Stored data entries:
+ + +

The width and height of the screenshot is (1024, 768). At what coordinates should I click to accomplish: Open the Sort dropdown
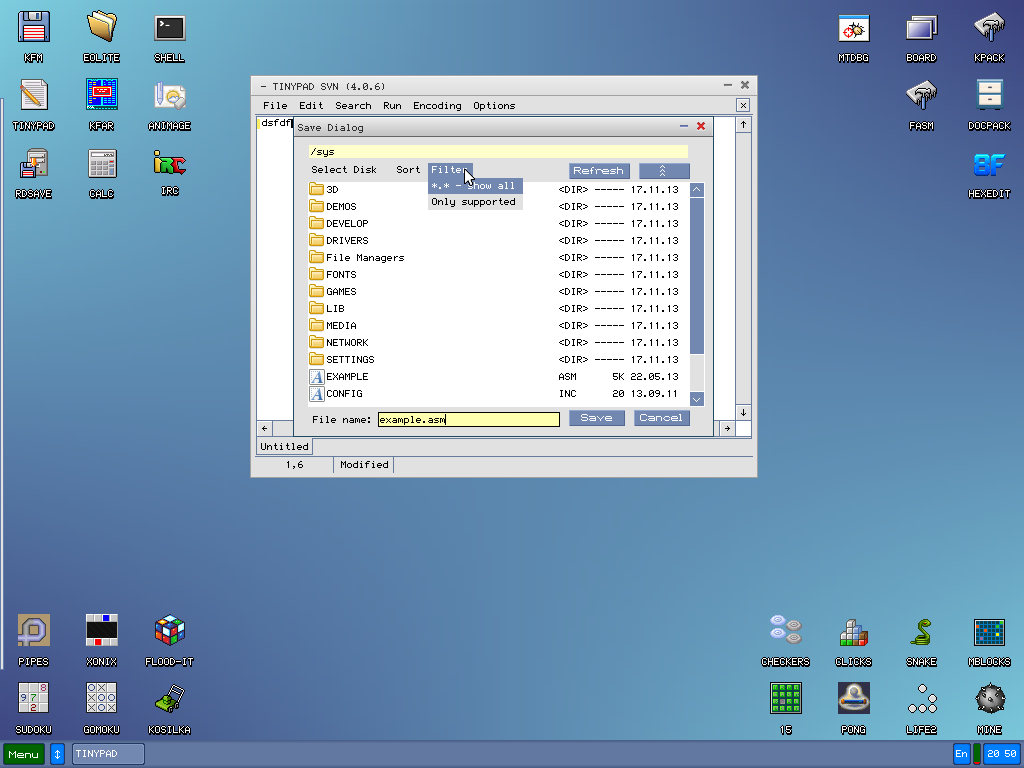[x=408, y=170]
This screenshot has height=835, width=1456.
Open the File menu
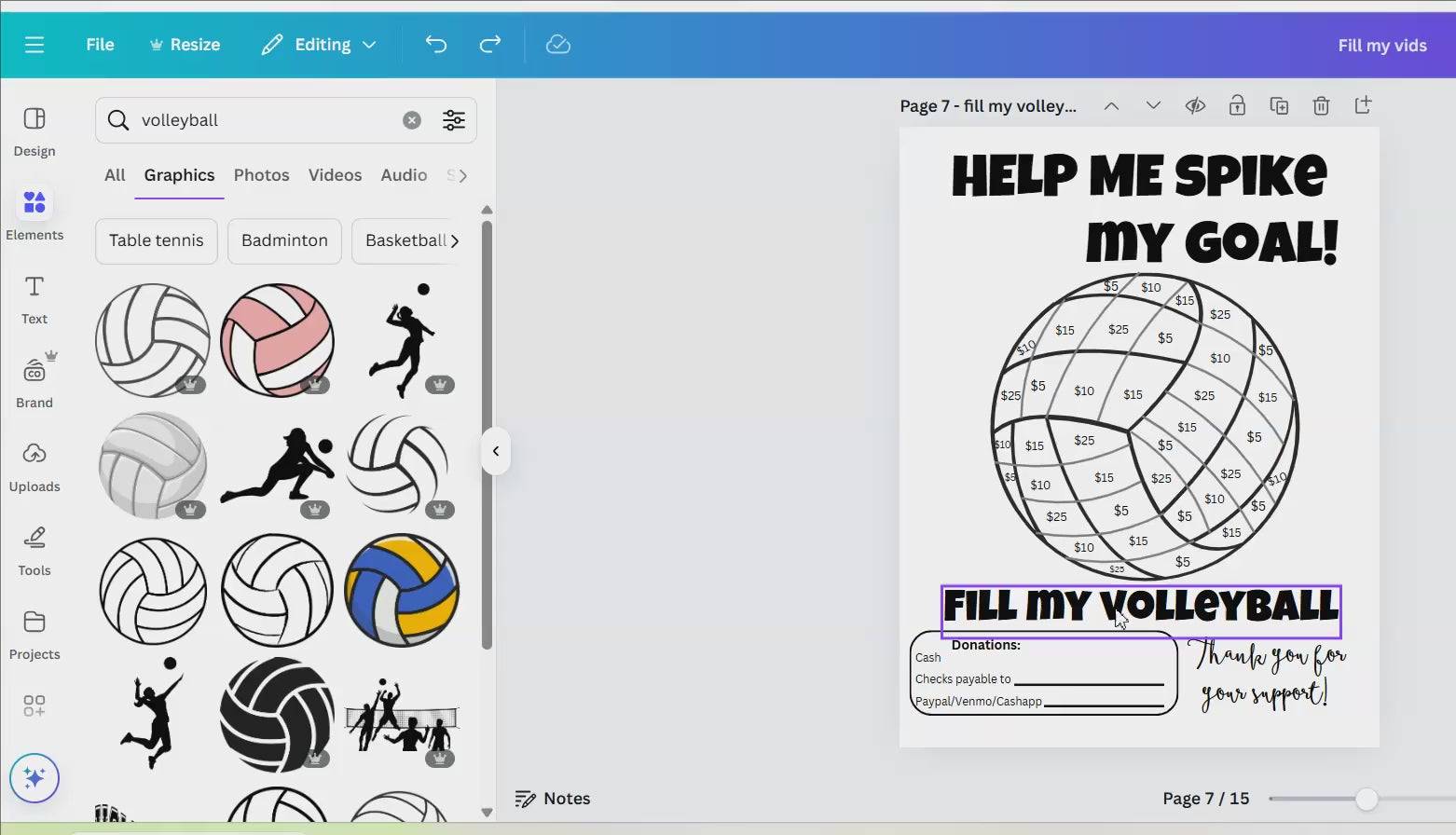(x=100, y=45)
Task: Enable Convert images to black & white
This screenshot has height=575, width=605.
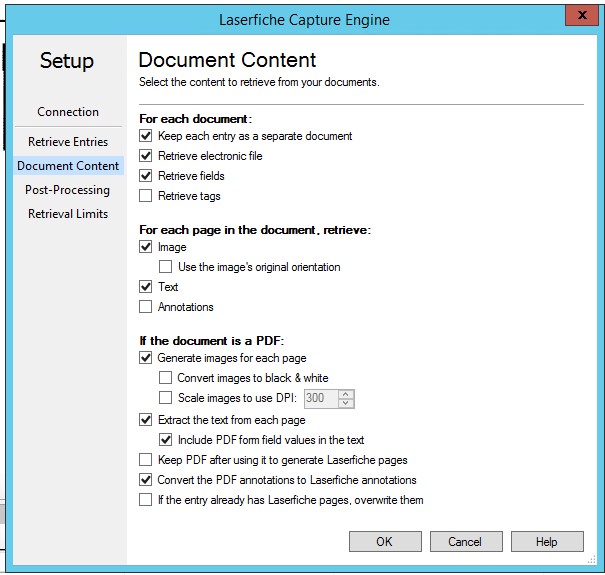Action: [166, 378]
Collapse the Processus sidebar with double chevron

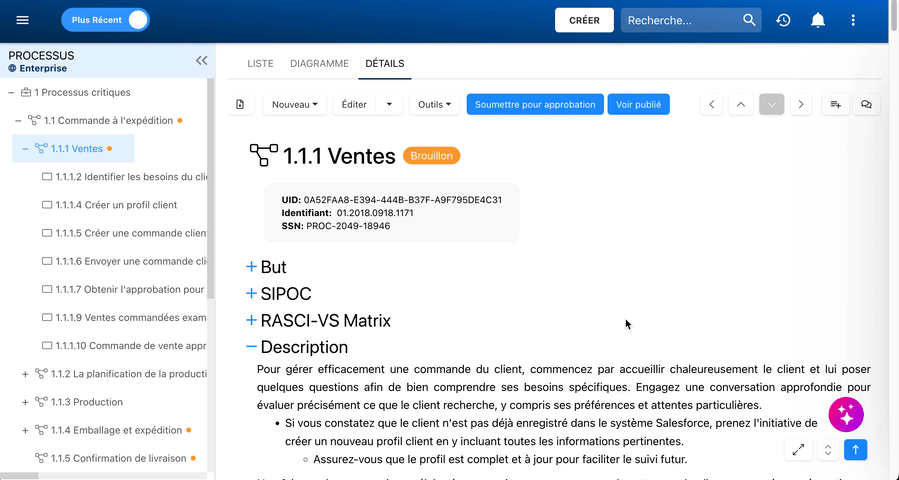[201, 61]
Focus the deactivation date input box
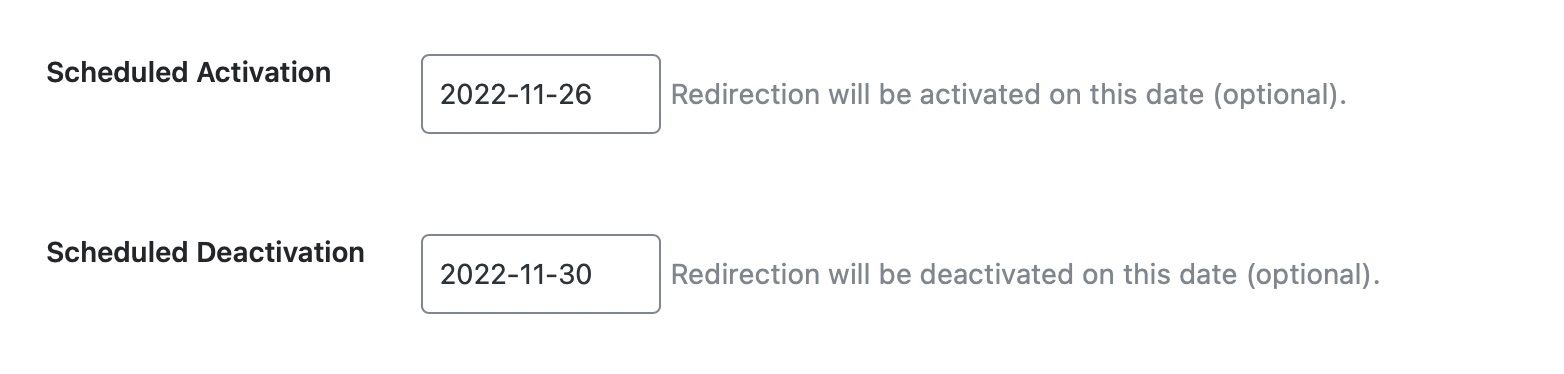Screen dimensions: 1564x374 [541, 274]
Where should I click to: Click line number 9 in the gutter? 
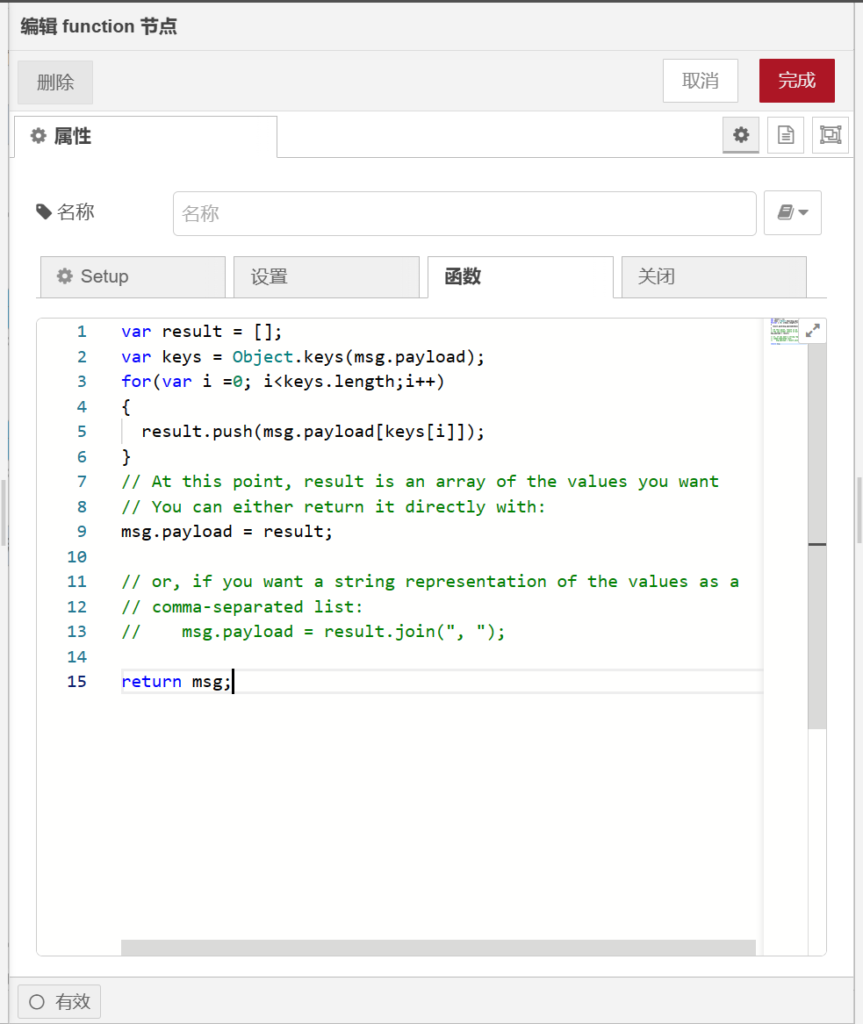(x=81, y=532)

+ + +

• Activity: Would you set down every line of the data above exactly, skipping the pictures?

• Written answer:
The width and height of the screenshot is (1024, 768). At what coordinates should I click to accomplish: Open the Sort dropdown
[x=408, y=170]
This screenshot has height=835, width=1456.
Open the File menu
(x=100, y=45)
Task: Enable Convert images to black & white
This screenshot has height=575, width=605.
Action: [166, 378]
Collapse the Processus sidebar with double chevron

[201, 61]
Focus the deactivation date input box
Screen dimensions: 1564x374 [541, 274]
Where should I click to: Click line number 9 in the gutter? 
(x=81, y=532)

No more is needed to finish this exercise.